SOURCE DOCUMENT below:

Cancel map_partitions() based on condition

I have called map_partitions() on a Dask series and for every partition I am returning either True or False. I want to stop running pending map_partition() tasks if a particular partition returns True. Please guide!

Hi @Gateway2745, welcome to this forum!

Did you put up something together, did you try?

I’ve played a little on your use case, and here is what I come up with:

import dask.dataframe as dd
from distributed import Client, as_completed
import time

# Start a client and distributed cluster
client = Client()

# Generate fake data
ddf = dd.from_dict(dict(a=list('abcdefghijklmnopqrstuvwxyz'), b=list(range(26))), npartitions=13)

def my_func(df):
    bsum = df.b.sum()
    time.sleep(bsum / 5)
    if df.b.sum() > 26:
        return True
    else:
        return False

delayed_partitions_calls = ddf.map_partitions(my_func).to_delayed()

# Start every delayed and get the corresponding futures
future_results = client.compute(delayed_partitions_calls)

# Loop on every partition result as soon as they arrive, and just break when True
for future in as_completed(future_results):
   res = future.result()
   if res:
       break

# Cancel everything
client.cancel(future_results)

I think it does the job:

  1. Convert Dataframe partition to delayed
  2. Use Future API through Client: convert delayed to futures by submitting them
  3. Use as_completed to gather the results as soon as they arrive

Does it solve your problem?

1 Like

Hi @guillaumeeb . Thank you for your solution! Yes, I did find a solution very similar to yours. I created a function and wrapped it in dask.delayed(). I then looped over the dataframe partitions and called this delayed function on each partition. This is a more lengthy process compared to your map_partitions() followed by to_delayed(). Thanks again!

1 Like

End of SOURCE DOCUMENT.
SOURCE DATA below:

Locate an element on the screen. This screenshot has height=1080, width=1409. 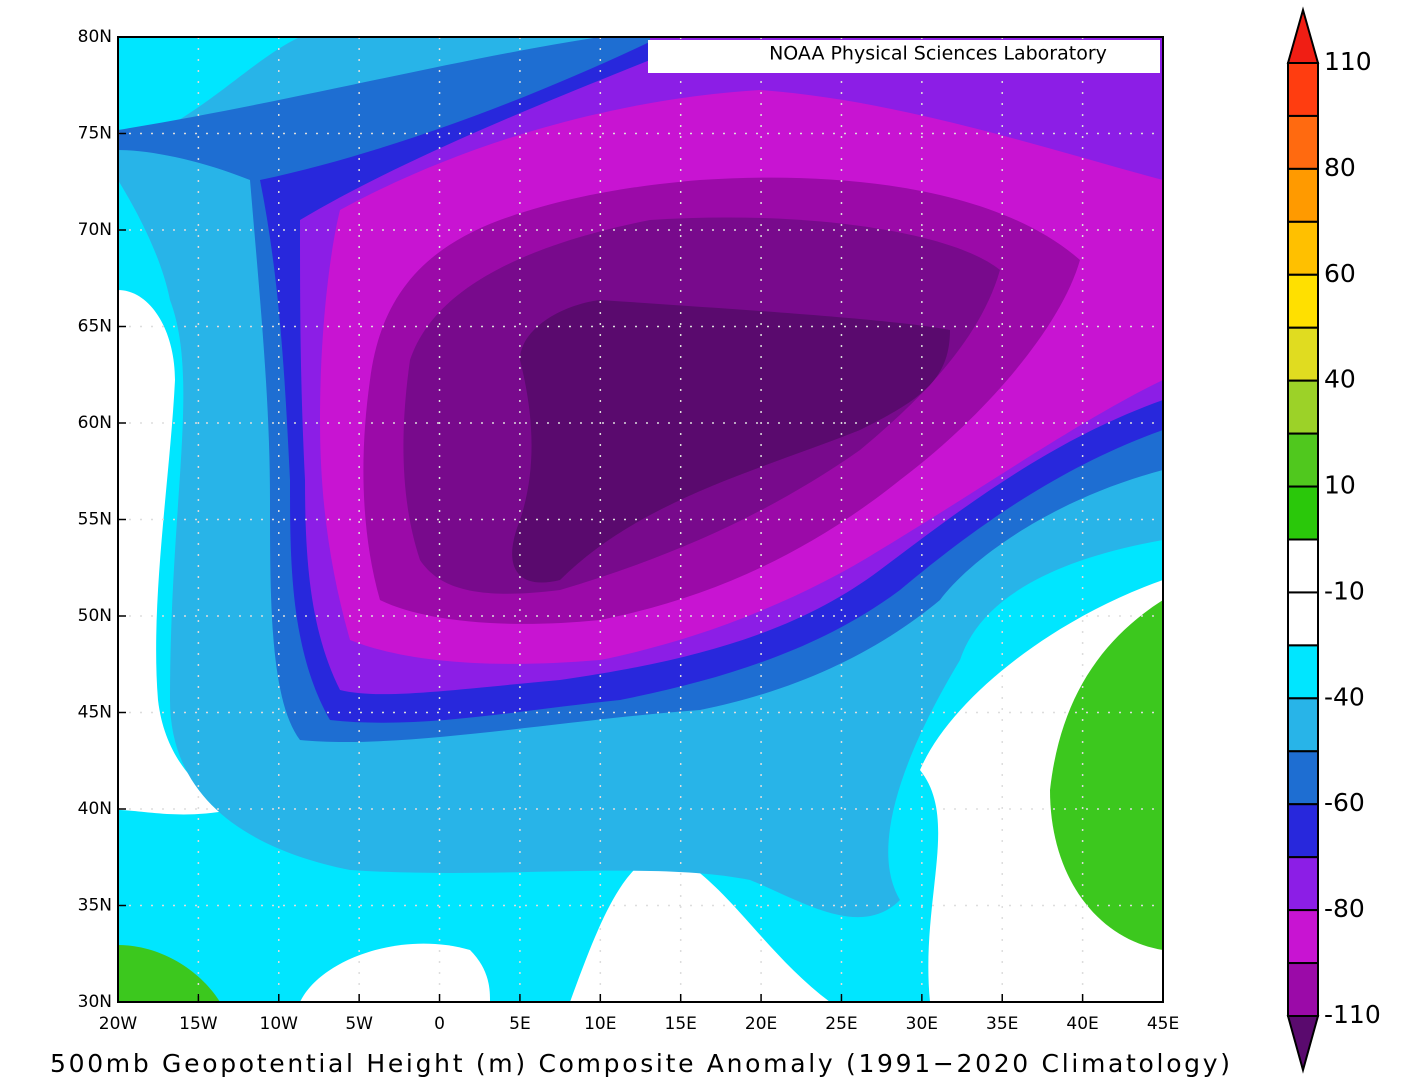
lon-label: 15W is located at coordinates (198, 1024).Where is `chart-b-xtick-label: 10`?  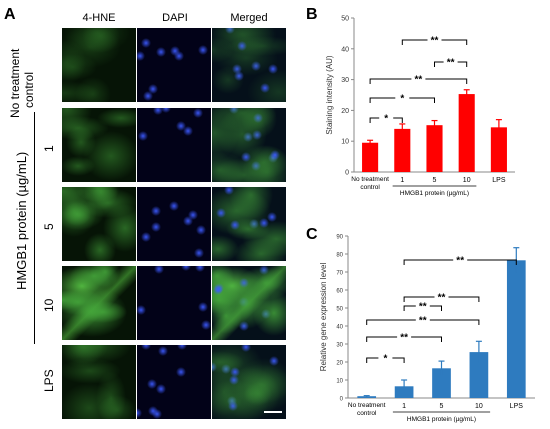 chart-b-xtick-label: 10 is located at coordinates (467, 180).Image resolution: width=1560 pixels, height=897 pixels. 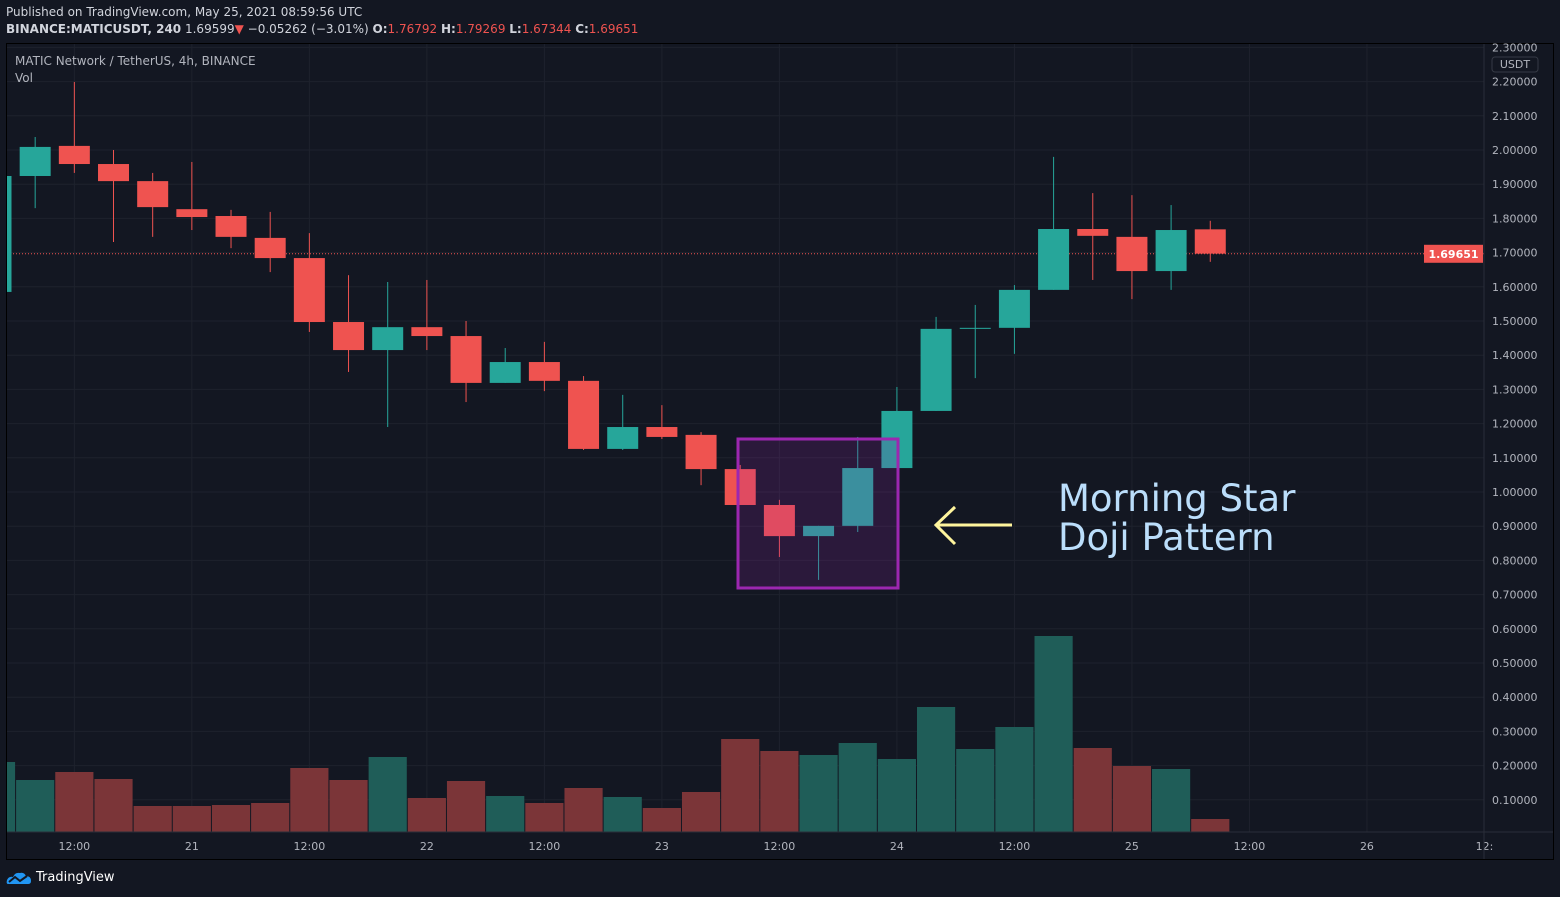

End of SOURCE DATA.

Reproduce the passage of the Dask forum thread that opens with the words containing "if df.b.sum() >" and closes with "future_results = client.compute(delayed_partitions_calls)". The material comes from a separate source.

if df.b.sum() > 26:
        return True
    else:
        return False

delayed_partitions_calls = ddf.map_partitions(my_func).to_delayed()

# Start every delayed and get the corresponding futures
future_results = client.compute(delayed_partitions_calls)